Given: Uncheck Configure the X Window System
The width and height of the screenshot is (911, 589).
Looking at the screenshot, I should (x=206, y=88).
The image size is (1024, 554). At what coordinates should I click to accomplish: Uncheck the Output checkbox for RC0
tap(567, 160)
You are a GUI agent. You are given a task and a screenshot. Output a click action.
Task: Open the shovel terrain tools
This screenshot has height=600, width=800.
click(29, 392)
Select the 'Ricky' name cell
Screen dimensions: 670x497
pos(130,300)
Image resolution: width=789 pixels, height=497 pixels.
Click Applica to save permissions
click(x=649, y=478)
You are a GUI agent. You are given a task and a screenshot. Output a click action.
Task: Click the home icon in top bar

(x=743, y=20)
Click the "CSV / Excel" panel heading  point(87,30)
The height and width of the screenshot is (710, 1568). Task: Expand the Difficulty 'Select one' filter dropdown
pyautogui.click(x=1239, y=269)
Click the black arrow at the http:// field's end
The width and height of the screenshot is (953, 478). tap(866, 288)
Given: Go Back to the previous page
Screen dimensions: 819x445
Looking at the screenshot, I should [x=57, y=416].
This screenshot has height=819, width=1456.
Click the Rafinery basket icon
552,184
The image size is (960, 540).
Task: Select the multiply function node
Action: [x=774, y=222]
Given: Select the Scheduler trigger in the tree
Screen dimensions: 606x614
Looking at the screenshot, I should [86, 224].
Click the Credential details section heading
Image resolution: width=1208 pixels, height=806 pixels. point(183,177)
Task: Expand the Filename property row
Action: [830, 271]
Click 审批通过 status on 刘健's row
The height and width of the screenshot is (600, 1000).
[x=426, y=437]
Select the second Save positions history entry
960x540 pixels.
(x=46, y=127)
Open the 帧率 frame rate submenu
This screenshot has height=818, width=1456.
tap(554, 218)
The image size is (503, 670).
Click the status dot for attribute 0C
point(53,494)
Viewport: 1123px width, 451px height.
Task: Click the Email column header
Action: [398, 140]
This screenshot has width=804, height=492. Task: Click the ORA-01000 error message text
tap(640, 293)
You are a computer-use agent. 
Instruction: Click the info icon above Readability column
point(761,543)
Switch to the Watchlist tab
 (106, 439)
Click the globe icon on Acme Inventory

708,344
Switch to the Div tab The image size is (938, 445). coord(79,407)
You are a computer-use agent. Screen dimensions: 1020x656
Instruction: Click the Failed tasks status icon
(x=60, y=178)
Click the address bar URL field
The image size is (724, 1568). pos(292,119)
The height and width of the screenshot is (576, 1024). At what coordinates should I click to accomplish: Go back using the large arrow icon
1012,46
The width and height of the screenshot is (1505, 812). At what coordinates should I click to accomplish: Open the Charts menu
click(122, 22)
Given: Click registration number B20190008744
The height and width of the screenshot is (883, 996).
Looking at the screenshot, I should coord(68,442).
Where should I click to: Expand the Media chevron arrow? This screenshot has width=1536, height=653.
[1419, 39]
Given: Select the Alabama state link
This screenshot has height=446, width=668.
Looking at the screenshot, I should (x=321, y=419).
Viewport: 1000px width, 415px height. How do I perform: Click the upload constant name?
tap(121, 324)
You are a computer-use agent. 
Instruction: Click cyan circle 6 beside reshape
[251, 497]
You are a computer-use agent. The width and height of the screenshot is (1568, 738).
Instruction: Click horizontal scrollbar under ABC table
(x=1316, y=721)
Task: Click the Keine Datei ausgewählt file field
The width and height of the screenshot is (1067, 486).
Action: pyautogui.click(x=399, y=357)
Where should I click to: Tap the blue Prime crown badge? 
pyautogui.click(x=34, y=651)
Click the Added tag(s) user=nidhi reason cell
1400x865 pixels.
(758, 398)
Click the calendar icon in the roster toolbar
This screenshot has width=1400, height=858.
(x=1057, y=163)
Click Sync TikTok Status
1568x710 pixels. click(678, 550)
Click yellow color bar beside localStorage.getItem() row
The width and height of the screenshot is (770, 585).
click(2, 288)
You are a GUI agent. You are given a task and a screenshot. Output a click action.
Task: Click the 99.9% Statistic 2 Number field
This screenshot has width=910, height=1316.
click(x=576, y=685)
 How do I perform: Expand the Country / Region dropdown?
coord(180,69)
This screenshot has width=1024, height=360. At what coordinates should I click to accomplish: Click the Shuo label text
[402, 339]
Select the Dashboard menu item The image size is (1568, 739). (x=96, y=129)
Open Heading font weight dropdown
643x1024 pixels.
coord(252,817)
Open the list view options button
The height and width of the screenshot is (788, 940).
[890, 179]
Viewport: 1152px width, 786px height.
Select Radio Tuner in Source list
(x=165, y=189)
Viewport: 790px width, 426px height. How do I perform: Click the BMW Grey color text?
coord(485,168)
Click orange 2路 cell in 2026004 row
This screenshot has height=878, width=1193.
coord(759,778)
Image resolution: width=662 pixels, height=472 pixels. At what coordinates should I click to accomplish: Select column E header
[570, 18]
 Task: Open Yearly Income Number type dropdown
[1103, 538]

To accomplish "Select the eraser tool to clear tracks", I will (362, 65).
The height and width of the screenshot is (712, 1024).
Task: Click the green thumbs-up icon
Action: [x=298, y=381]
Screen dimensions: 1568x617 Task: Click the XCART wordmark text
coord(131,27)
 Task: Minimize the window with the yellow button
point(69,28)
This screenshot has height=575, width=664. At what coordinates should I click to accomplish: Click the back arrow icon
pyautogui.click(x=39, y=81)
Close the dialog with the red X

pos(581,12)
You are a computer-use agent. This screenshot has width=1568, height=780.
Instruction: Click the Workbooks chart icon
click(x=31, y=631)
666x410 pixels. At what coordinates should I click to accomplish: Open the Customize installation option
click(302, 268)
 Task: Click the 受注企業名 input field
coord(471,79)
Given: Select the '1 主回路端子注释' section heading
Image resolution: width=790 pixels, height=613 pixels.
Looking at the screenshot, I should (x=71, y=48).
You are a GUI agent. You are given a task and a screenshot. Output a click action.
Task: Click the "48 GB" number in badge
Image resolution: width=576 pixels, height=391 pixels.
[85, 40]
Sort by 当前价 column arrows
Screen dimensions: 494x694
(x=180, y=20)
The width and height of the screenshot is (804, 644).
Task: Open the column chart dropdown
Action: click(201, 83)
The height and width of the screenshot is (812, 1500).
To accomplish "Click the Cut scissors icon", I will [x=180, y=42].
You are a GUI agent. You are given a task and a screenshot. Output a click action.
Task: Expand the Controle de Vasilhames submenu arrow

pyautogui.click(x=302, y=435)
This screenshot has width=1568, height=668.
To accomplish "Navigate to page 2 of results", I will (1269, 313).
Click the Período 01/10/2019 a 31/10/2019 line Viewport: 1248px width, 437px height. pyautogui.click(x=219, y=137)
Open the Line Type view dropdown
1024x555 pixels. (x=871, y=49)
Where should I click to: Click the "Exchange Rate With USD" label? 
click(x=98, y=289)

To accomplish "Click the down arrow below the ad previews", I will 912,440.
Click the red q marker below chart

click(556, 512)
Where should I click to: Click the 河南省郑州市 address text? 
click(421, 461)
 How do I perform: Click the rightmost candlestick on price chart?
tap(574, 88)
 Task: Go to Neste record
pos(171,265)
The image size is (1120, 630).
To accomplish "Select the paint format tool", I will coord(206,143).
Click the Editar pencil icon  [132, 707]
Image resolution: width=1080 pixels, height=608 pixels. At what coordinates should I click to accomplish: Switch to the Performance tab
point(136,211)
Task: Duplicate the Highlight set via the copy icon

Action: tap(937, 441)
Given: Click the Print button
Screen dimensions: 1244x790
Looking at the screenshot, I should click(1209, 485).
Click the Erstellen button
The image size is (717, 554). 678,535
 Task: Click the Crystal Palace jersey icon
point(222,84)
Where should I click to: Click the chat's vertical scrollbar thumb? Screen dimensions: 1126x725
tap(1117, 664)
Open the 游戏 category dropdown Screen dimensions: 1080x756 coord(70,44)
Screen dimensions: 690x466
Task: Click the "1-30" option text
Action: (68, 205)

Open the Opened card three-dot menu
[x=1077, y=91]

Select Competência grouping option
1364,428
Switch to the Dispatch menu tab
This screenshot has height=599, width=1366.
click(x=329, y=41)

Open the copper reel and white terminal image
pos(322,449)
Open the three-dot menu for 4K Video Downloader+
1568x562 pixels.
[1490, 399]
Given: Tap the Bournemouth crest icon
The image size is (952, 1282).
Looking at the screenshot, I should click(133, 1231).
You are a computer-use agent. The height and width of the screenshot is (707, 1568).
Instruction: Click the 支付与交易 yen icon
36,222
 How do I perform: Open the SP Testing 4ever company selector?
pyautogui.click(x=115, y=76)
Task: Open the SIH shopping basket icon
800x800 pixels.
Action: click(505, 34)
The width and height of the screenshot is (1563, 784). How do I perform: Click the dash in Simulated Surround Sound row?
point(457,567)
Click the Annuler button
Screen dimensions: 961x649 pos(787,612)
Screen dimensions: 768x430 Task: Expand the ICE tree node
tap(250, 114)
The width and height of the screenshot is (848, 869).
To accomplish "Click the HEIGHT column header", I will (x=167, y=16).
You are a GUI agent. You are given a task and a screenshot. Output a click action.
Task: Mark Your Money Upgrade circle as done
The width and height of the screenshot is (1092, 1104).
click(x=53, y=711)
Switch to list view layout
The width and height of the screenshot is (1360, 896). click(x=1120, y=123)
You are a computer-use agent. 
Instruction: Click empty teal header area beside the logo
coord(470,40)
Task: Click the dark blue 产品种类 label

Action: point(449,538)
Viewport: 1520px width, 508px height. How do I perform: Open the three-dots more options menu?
——
> [Your instructions]: All lines with the word "options" should be copied from the material above.

> [Result of this task]:
Open the list view options button
Viewport: 1520px width, 508px height. How do I perform: Open the three-dots more options menu?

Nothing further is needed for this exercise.